*Brief*
Would you please reproduce all the entries exactly, leaving the pictures out?

[Data for analysis — start]

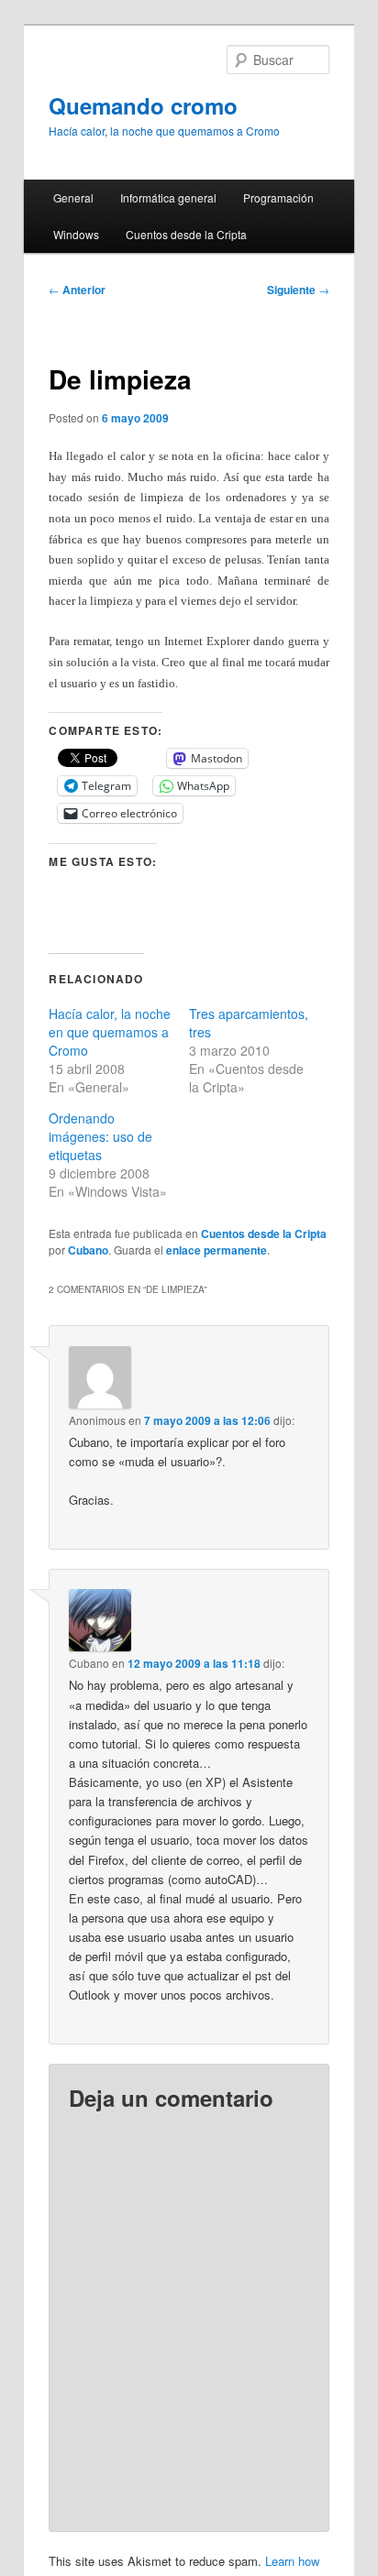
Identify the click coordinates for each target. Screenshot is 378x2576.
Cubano (88, 1250)
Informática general (168, 197)
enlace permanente (216, 1250)
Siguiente (298, 289)
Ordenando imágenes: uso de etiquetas (100, 1136)
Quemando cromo (143, 105)
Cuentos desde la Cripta (186, 234)
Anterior (77, 289)
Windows (76, 234)
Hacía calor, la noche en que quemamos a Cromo (110, 1031)
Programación (278, 197)
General (73, 197)
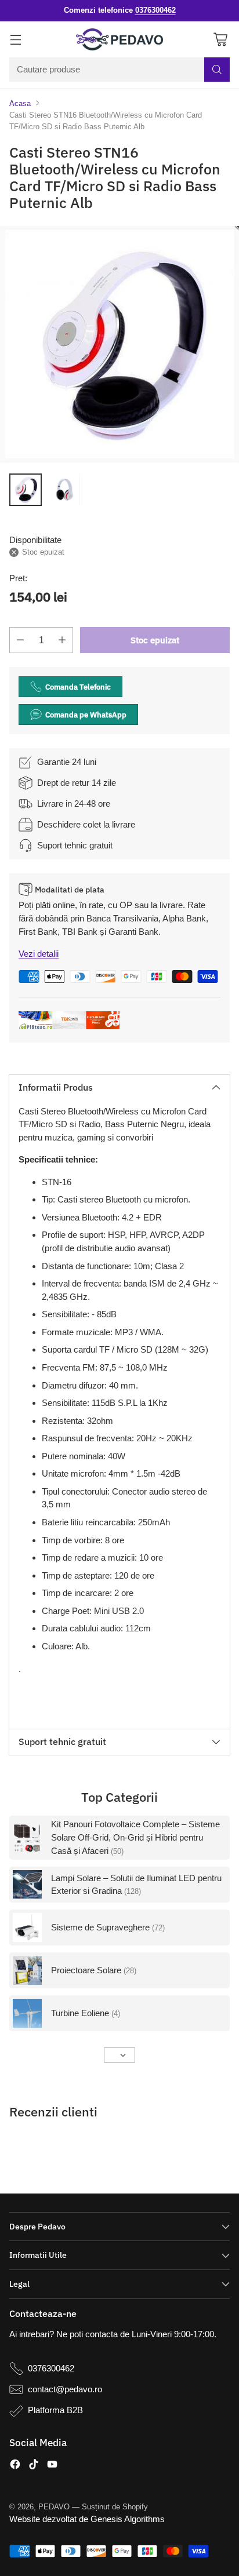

[Data for analysis — finish]

*Answer space*
Identify the click coordinates for each target. Screenshot is 378x2576.
Cubano (88, 1250)
Informática general (168, 197)
enlace permanente (216, 1250)
Siguiente (298, 289)
Ordenando imágenes: uso de etiquetas (100, 1136)
Quemando cromo (143, 105)
Cuentos desde la Cripta (186, 234)
Anterior (77, 289)
Windows (76, 234)
Hacía calor, la noche en que quemamos a Cromo (110, 1031)
Programación (278, 197)
General (73, 197)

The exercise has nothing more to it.